When open-domain search engines (i.e., web search engines) went mainstream in the late 1990s, they did so by glossing over the problem of query elaboration and focusing almost entirely on information retrieval. More precisely, they addressed the query elaboration problem by requiring users to provide reasonable queries and search engines to infer information needs from those queries. In recent years, there has been more explicit support for query elaboration–most notably in the form of type-ahead query suggestions (e.g., Google Instant). There have also been a variety of efforts to offer related queries as refinements.
But even with such support, query elaboration typically yields an informal, free-text string. All vocabularies have their flaws, but search engines compound the inherent imprecision of language by not even trying to guide users to a common standard. At best, query suggestion nudges users towards more popular–and hopefully more effective–queries.

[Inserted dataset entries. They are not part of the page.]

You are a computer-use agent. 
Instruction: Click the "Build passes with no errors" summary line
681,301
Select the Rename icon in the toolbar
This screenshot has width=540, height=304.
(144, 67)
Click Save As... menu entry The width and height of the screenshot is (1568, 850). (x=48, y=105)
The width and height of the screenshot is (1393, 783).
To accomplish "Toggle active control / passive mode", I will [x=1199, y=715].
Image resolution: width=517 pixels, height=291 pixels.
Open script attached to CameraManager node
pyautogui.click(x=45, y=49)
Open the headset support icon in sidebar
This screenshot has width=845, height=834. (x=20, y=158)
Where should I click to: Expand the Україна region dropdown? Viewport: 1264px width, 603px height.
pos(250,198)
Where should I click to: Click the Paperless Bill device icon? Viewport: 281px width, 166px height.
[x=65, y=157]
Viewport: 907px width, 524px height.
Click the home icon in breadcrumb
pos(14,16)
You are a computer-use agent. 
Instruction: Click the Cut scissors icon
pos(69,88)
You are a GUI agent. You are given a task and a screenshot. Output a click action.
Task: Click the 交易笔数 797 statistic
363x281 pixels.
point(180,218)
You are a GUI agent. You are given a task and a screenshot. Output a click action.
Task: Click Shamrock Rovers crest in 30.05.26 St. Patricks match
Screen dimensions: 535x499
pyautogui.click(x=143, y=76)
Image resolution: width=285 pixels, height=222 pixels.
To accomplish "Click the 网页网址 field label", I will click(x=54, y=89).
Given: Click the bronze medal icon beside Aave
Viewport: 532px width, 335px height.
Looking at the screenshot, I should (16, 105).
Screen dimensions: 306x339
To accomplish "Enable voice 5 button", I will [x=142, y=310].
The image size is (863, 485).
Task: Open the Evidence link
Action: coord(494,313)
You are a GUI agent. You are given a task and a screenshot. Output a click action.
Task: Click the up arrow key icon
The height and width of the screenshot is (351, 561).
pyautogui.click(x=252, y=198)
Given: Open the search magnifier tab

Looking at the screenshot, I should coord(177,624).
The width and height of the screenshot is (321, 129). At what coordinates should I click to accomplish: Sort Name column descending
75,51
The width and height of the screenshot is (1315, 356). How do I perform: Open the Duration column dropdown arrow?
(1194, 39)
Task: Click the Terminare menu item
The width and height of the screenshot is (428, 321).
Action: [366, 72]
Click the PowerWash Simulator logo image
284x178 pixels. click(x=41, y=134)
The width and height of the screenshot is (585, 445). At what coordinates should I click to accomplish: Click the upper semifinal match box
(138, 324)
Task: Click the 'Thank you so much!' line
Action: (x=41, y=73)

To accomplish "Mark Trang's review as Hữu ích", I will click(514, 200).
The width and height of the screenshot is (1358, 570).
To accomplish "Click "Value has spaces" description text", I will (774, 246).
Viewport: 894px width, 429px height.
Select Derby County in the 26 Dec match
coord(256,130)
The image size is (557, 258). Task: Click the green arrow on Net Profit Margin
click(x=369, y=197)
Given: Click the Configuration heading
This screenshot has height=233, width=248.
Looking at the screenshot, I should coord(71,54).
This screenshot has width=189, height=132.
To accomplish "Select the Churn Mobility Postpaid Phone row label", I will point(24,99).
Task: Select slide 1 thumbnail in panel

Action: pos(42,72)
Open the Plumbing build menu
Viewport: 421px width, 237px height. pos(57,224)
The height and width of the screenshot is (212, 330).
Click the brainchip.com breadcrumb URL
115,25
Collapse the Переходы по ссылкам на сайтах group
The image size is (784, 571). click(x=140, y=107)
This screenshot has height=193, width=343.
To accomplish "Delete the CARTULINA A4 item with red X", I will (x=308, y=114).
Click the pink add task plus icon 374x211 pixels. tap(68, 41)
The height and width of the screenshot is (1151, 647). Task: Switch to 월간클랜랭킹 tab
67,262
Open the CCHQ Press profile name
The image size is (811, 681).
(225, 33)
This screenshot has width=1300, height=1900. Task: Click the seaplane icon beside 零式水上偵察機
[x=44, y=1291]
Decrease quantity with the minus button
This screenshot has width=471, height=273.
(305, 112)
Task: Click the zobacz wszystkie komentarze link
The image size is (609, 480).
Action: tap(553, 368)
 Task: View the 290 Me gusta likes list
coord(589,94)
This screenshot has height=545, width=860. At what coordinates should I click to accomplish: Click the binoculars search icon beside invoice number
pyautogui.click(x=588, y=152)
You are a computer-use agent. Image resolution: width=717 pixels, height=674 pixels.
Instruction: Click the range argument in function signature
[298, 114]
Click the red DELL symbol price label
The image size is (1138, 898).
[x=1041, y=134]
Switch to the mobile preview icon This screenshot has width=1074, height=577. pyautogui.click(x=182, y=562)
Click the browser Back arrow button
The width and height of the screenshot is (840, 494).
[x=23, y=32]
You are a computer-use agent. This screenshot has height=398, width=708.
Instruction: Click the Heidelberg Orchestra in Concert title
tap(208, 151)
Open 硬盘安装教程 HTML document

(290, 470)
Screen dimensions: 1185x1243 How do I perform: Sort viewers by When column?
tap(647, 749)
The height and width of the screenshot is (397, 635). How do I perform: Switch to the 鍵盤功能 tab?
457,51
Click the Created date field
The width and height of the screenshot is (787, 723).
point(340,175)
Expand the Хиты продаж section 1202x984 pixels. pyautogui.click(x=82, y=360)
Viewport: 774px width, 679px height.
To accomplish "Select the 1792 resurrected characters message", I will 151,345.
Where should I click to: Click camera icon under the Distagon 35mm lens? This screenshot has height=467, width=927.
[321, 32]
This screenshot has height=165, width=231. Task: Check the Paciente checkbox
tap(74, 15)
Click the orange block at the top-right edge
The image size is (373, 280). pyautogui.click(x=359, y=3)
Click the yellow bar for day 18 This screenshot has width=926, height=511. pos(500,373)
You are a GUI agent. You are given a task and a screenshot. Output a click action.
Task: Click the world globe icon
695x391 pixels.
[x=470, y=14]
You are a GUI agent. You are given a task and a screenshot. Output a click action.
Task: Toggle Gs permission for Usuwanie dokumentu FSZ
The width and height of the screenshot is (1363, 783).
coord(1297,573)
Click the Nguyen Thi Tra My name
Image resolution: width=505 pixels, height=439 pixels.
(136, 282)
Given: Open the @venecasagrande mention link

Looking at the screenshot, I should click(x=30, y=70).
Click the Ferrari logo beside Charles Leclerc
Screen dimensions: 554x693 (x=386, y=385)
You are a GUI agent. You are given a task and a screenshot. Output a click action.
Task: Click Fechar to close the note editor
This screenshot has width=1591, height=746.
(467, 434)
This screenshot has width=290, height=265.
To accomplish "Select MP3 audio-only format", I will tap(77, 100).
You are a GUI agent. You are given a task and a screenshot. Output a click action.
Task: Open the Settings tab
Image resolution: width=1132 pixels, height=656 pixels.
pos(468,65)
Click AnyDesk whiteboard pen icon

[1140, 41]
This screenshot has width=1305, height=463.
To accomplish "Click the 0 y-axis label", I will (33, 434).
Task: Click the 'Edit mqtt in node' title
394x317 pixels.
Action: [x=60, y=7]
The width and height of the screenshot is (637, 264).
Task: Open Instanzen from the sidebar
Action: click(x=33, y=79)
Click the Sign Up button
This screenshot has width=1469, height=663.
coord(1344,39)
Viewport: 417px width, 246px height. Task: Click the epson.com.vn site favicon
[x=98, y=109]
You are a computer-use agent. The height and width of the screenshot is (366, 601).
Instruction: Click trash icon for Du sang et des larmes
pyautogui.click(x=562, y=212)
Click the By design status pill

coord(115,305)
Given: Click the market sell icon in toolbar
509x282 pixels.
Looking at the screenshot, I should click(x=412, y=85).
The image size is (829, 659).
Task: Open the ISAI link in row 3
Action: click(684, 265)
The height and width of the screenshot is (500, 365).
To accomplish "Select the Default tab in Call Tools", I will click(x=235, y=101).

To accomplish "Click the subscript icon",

In contrast, consider closed-domain search engines that operate on curated collections, e.g., the catalog search for an ecommerce site. These search engines often provide users with the opportunity to express precise queries, e.g., black digital cameras for under $250. Moreover, well-designed sites offer users faceted search interfaces that support progressive query elaboration through guided refinements.
Many (though not all) closed-domain search engines have an advantage over their open-domain counterparts: they can rely on manually curated metadata. The scale and heterogeneity of the open web defies human curation. Perhaps we’ll reach a point when automatic information extraction offers quality competitive with curation, but we’re not there yet. Indeed, the lack of good, automatically generated metadata has been cited as the top challenge facing those who would implement faceted search for the open web.
What can we do in the mean time? Here is a simple idea: use a closed-domain search engine do guide users to precise queries, and then apply the resulting queries to the open web. In other words mash up the closed and open collections.
Of course, this is easier said that done. It is not at all clear if or how we can apply a query like “black digital cameras for under $250” to a collection that is not annotated with the necessary metadata. But we can certainly try. And our ability to perform information retrieval from structured queries will improve over time–in fact, it may even improve more quickly if we can start to assume that users are being guided to precise, unambiguous queries.
Even though result quality would be variable, such an approach would at least eliminate a source of uncertainty in the information seeking process: the user would be certain of having a query that accurately represented his or her information need. That is no small victory!
I fear, however, that users might not respond positively to such an interface. Given the certainty that a query accurately represents his or her information need, a user is likely to have higher expectations of result quality than without that certainty. Retrieval errors are harder to forgive when the query elaboration process eliminates almost any chance of misunderstanding. Even if the results were more accurate, they might not be accurate enough to satisfy user expectations.
As an HCIR evangelist, I am saddened by this prospect. Reducing uncertainty in any part of the information seeking process seems like it should always be a good thing for the user. I’m curious to hear what folks here think of this idea.